DVD It has some pretty neat stuff to build one up of start from scratch. That video helped me a lot. I still watch it from time to time.

Midway Link to DVD


----------



## RightTurnClyde (Oct 24, 2007)

Thanks guys. Upon further investigation, it looks like building one from scratch is biting off a little more than I can chew at this time. I guess I was dreaming when I thought you could just buy the parts and slap it together.

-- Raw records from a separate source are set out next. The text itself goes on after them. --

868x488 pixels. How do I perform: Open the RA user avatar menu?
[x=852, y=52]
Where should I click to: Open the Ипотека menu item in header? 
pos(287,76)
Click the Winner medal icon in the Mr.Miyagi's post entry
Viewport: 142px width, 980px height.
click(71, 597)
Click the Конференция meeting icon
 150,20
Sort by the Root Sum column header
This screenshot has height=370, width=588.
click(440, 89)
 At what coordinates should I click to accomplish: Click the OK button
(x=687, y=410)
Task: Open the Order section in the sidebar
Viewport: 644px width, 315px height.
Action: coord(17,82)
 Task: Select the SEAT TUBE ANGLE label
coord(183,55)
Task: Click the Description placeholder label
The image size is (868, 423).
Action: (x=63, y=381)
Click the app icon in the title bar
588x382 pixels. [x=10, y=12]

I think I might instead look into buying an "entry level" 1911 and maybe make some customizations later on.


----------



## gmaske (Jan 7, 2008)

The above mentiond book is what I have and it is full of information. It was a huge help when I spruced up my Para LTC. I've been moving in the same direction on thinking on building one also. As to saving money I'm not so sure if you go for top quality parts but if you do your part you will end up with a sweet piece. Another thing about it is you can spred the cost out over time a bit. The little I've dug in to it I have found that you can order some pretty raw frames and slides for fairly cheap or you can get frames and slides that have been factory fit for a bit more. Once you read through that book you will realise that there is a lot of precision fitting that really should be done on a milling machine to really do it right. The prefit frame and slide combo starts to look real atractive. If I can get the cash together and get a FFL to order it for me I'll go for it.


----------



## cruzthepug (Mar 16, 2008)

I've got a frame ordered to build a 1911. I already had the slide and sent it to have the frame fitted, $60 for fitting, and I think it's well worth it. Hopefully they will finish up their work and ship by the end of the week. :mrgreen:


----------



## RightTurnClyde (Oct 24, 2007)

gmaske said:


> The above mentiond book is what I have and it is full of information. It was a huge help when I spruced up my Para LTC. I've been moving in the same direction on thinking on building one also. As to saving money I'm not so sure if you go for top quality parts but if you do your part you will end up with a sweet piece. Another thing about it is you can spred the cost out over time a bit. The little I've dug in to it I have found that you can order some pretty raw frames and slides for fairly cheap or you can get frames and slides that have been factory fit for a bit more. Once you read through that book you will realise that there is a lot of precision fitting that really should be done on a milling machine to really do it right. The prefit frame and slide combo starts to look real atractive. If I can get the cash together and get a FFL to order it for me I'll go for it.


Yeah, I was looking at some of those Pre-fit frame/slide kits. Isn't there still quite a bit of work to do after that? Polishing and/or milling all the other small internal parts?


----------